The newest kind of medical research combines pharmacology and genetic studies to discover which drugs are best for people with certain genes. The goal is to be able to tailor drug regimens to suit individual patients in order to bring about the best possible performance for the drugs that are prescribed. Taking a step toward that goal, researchers at Leiden University Medical Center in the Netherlands looked at some of the drugs used in the treatment of diabetes, and the diabetic’s genes. genee
The study, published in the journal Pharmacogenetics and Genomics in June 2011, included 207 Type 2 diabetics who used tolbutamide, glibenclamide, glimepiride or gliclazide. The genetic make-up of each diabetic was analyzed, and each participant was classified into one of three groups on the basis of how many genes for susceptibility to diabetes each of them had. Those with the most genes for susceptibility to Type 2 diabetes:
- had the least likely chance of reaching a sufficient dose of medication than those with fewer genes for diabetes, and
- when they did reach a sufficient dose it took them longer to reach it than it did those with fewer diabetes genes.
The researchers hope continuing on and refining studies on genes and anti-diabetic medications will someday lead to individualized medications and dosages for all diabetic patients.

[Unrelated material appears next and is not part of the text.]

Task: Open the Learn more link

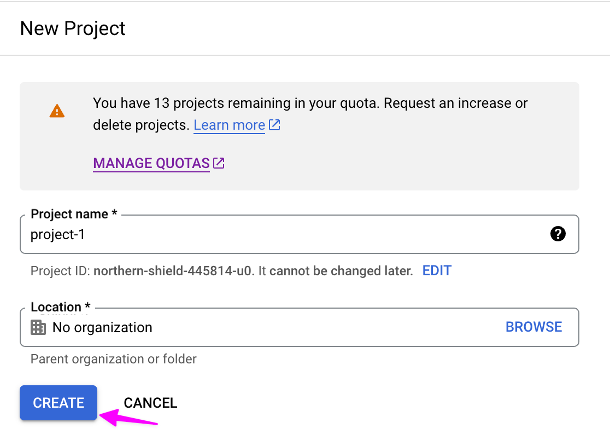Action: click(229, 125)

Type 2 diabetes is caused by an interaction of genes and environment. When we speak of genes causing susceptibility to diabetes, we are talking about genes that will make people likely to get diabetes under certain circumstances. Lifestyle interacts with genes, so that having:
- genes for susceptibility,
- plus poor dietary habits,
- plus a sedentary lifestyle,
all contribute to the condition.
Over seventeen different genes causing susceptibility to Type 2 diabetes have been discovered so far. Some genes:
- put people at risk for obesity,
- while others influence how well insulin will be used, or
- how well the body will be able to release insulin in response to taking in sugar,
- others influence a hormone called glucagon, known to raise blood sugar levels,
- some cause the pancreas to work sluggishly in producing insulin,
- while others known to be associated with an increased risk for diabetes are so far not well understood.

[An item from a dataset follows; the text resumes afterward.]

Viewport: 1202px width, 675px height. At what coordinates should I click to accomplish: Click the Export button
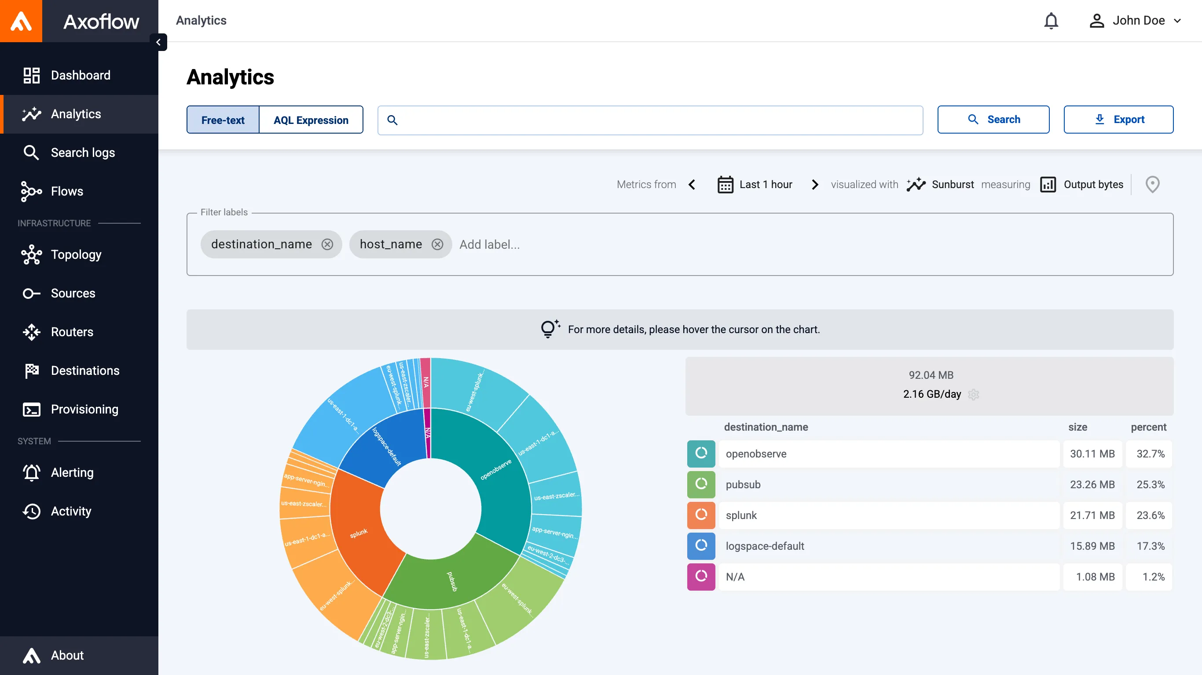pyautogui.click(x=1118, y=120)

At least one gene is known to cause body fat accumulation when one’s activity level is low. There are genes that affect how well pancreatic cells can grow and survive. At least one gene is turned on to store fat when the body is deprived of food and another regulates the metabolic rate when the body is at rest. stylowakobieta
No wonder our bodies are so different; some appearing to be naturally thin while others gain weight easily, and some struggling with Type 2 diabetes while others do not. Whatever shape your genes are in, eating a low-calorie high nutrient vegan diet with a good amount of physical activity, are actions you can take to prevent and control Type 2 diabetes.